## Provided data

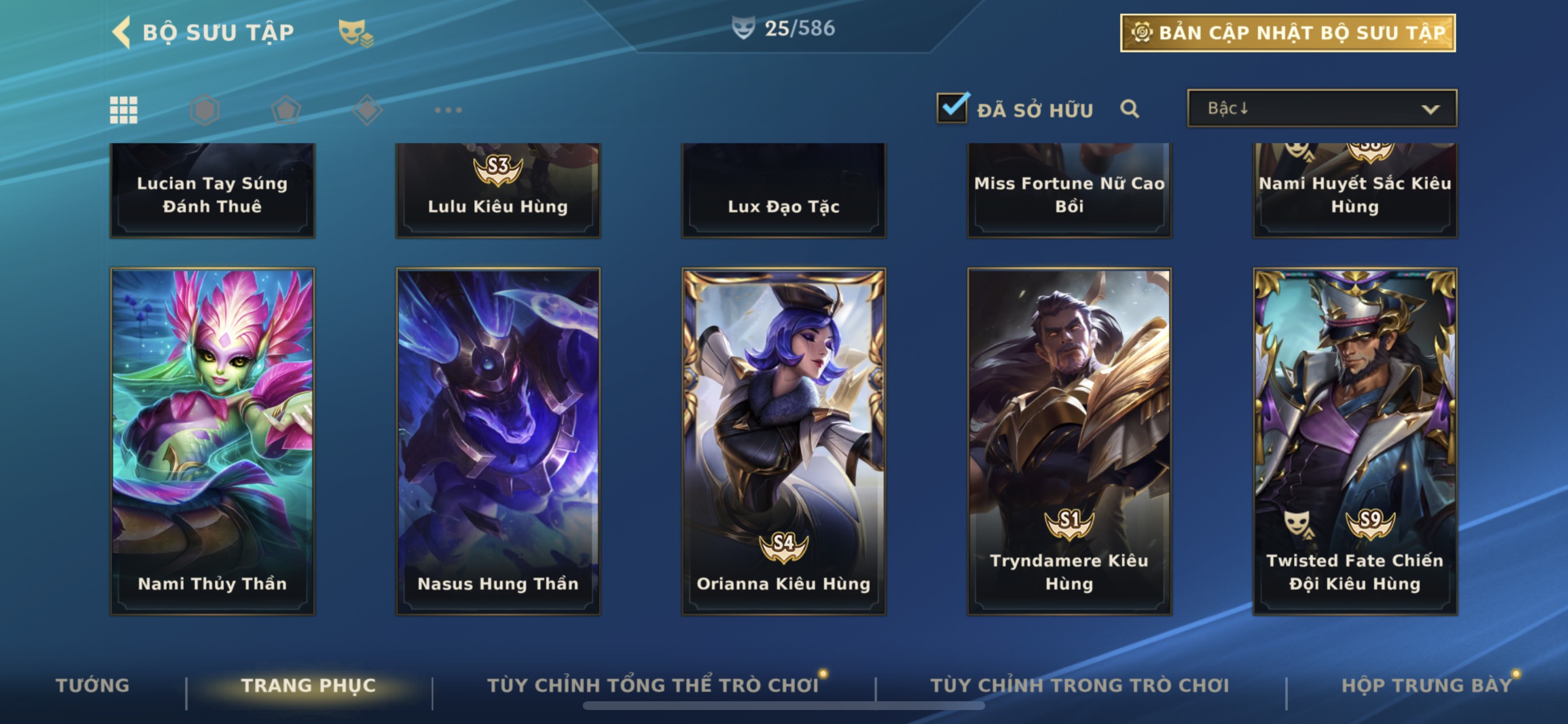Switch to the Tướng tab
The width and height of the screenshot is (1568, 724).
(x=93, y=685)
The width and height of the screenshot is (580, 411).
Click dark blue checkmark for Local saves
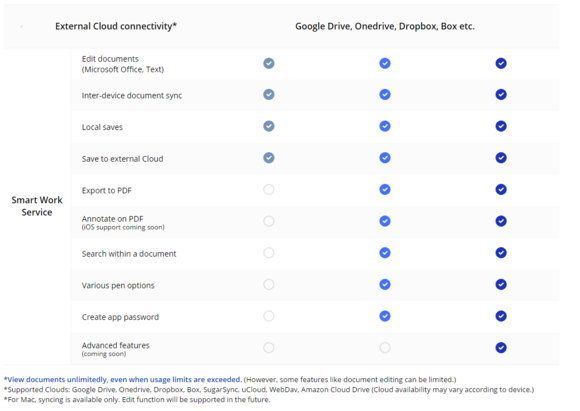[x=501, y=126]
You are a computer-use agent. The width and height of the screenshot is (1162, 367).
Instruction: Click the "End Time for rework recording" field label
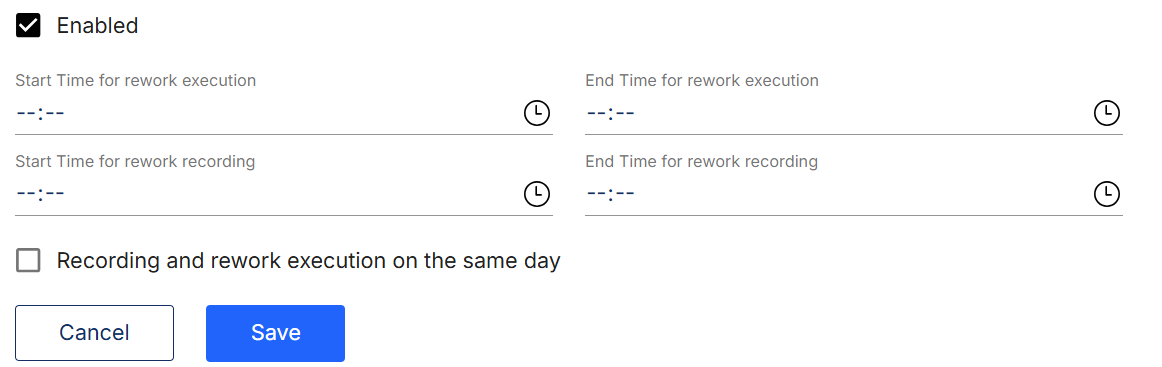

## What the task asks
The reply should consist only of the lines running from the one with "Click dark blue checkmark for Local saves" through the end of the material, both included, copied exactly; please omit pictures.

## Answer space
Click dark blue checkmark for Local saves
[x=501, y=126]
You are a computer-use agent. The width and height of the screenshot is (1162, 367).
Instruction: Click the "End Time for rework recording" field label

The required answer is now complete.